### Activity
Word for word, restate the records that appear below.

### Stored data entries
______________________________

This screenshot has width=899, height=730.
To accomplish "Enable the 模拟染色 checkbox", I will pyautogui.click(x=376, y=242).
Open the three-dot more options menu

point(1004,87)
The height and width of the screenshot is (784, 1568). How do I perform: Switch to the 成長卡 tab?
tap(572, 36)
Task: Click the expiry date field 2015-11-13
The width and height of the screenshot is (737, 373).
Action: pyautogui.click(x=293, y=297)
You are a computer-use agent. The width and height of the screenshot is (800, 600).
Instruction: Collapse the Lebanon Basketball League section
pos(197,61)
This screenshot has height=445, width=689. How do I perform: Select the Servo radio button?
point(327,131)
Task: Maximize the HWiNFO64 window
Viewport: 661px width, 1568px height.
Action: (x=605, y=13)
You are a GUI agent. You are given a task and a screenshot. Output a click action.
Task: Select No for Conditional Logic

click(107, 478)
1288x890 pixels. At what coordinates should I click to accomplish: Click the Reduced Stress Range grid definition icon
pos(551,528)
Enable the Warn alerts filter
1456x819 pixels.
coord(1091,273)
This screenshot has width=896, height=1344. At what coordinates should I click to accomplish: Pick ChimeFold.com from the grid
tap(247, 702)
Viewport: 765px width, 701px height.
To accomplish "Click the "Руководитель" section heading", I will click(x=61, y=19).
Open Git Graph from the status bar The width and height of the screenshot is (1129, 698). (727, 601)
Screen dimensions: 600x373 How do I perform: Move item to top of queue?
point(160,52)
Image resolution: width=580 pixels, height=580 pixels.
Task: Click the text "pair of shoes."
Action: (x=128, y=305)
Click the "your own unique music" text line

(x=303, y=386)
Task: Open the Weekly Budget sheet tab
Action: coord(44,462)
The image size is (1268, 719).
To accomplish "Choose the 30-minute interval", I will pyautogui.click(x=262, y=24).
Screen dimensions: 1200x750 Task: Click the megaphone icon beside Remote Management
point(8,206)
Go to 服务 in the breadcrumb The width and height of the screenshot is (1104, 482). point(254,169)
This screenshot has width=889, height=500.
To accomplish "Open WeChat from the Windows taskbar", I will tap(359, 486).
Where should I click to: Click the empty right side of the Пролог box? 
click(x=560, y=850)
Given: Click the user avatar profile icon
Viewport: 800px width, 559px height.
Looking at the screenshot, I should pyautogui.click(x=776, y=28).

______________________________

### Exercise answer
This screenshot has width=899, height=730.
To accomplish "Enable the 模拟染色 checkbox", I will pyautogui.click(x=376, y=242).
Open the three-dot more options menu

point(1004,87)
The height and width of the screenshot is (784, 1568). How do I perform: Switch to the 成長卡 tab?
tap(572, 36)
Task: Click the expiry date field 2015-11-13
The width and height of the screenshot is (737, 373).
Action: pyautogui.click(x=293, y=297)
You are a computer-use agent. The width and height of the screenshot is (800, 600).
Instruction: Collapse the Lebanon Basketball League section
pos(197,61)
This screenshot has height=445, width=689. How do I perform: Select the Servo radio button?
point(327,131)
Task: Maximize the HWiNFO64 window
Viewport: 661px width, 1568px height.
Action: (x=605, y=13)
You are a GUI agent. You are given a task and a screenshot. Output a click action.
Task: Select No for Conditional Logic

click(107, 478)
1288x890 pixels. At what coordinates should I click to accomplish: Click the Reduced Stress Range grid definition icon
pos(551,528)
Enable the Warn alerts filter
1456x819 pixels.
coord(1091,273)
This screenshot has width=896, height=1344. At what coordinates should I click to accomplish: Pick ChimeFold.com from the grid
tap(247, 702)
Viewport: 765px width, 701px height.
To accomplish "Click the "Руководитель" section heading", I will click(x=61, y=19).
Open Git Graph from the status bar The width and height of the screenshot is (1129, 698). (727, 601)
Screen dimensions: 600x373 How do I perform: Move item to top of queue?
point(160,52)
Image resolution: width=580 pixels, height=580 pixels.
Task: Click the text "pair of shoes."
Action: (x=128, y=305)
Click the "your own unique music" text line

(x=303, y=386)
Task: Open the Weekly Budget sheet tab
Action: coord(44,462)
The image size is (1268, 719).
To accomplish "Choose the 30-minute interval", I will pyautogui.click(x=262, y=24).
Screen dimensions: 1200x750 Task: Click the megaphone icon beside Remote Management
point(8,206)
Go to 服务 in the breadcrumb The width and height of the screenshot is (1104, 482). point(254,169)
This screenshot has width=889, height=500.
To accomplish "Open WeChat from the Windows taskbar", I will tap(359, 486).
Where should I click to: Click the empty right side of the Пролог box? 
click(x=560, y=850)
Given: Click the user avatar profile icon
Viewport: 800px width, 559px height.
Looking at the screenshot, I should pyautogui.click(x=776, y=28).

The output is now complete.